Day 2 in the Bungles saw us head off to do a couple of hikes into Echinda Chasm and the Mini Palms walk. In all an easy 7.5 km of hiking for the morning to see the amazing sights that the Bungle Bungles are. We climbed to a lookout and overlooked the Osmond Ranges to our left and on reading the information board was amazed that they have been dated at 1.6 billion years old. How do we understand that length of time. Back at camp it was time to catch up on some washing and sorting of the vehicle and clothing. The nights are now getting cold so some clothes can go away and the winter ones can come out for the journey home. A very relaxing day.

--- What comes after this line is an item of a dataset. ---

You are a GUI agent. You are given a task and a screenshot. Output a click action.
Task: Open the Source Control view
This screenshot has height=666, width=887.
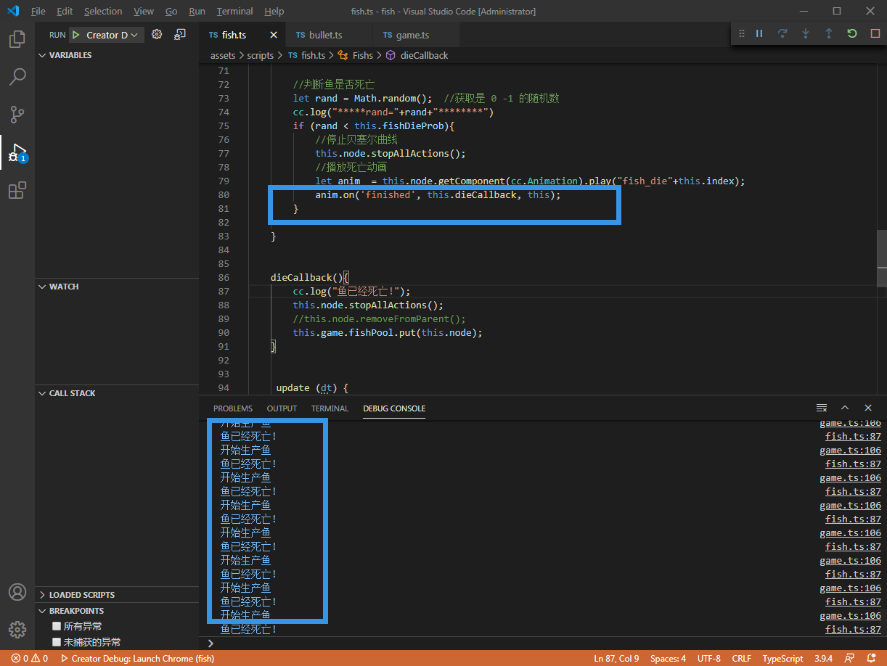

Day 3 saw us awake before 6 am again so it was breakfast and coffee before heading off to look at t he southern end of the Bungle Bungles. We drove down and check out the other two camp grounds and some of the good sites within them before heading around to the airfield where Kathy wanted to watch a helicopter doing the take off and landings. I was secretly hoping she would shout herself a short flight just for the experience of being in the chopper with no doors on. To my surprise Kathy had arranged a price for the two of us to do a 42 minute flight over the Bungles right up to the giant domes. My god the nerves and vertigo kicked in before I even got off the ground. So after waiting for half an hour our chopper landed and it was our time for a flight. The wind was blowing and I could feel the chopper getting buffeted from side to side and on looking out I was hoping that I wouldn’t fall out but in all it was an incredible experience. The views form the air of the Bungle ranges was simply stunning and I don’t know the words to describe what we saw. An informative flight detailing so much about the history and formation of landscape in conjunction with the experience making a moment that will never be forgotten.
Back on the land it was time for us to drive around to hike into Cathedral Chasm and around the mounds and springs. It was around midday and the sun was pounding down on us but we still had the cool southerly breeze blowing across giving relief. The hike in and out was peaceful’ relaxing and breathtaking. It is a shame that our time in the Bungles must end but it has been a time that won’t be forgotten. Back at camp we secured a few things easy for the next day’s trip down the Tanami Road across the desert.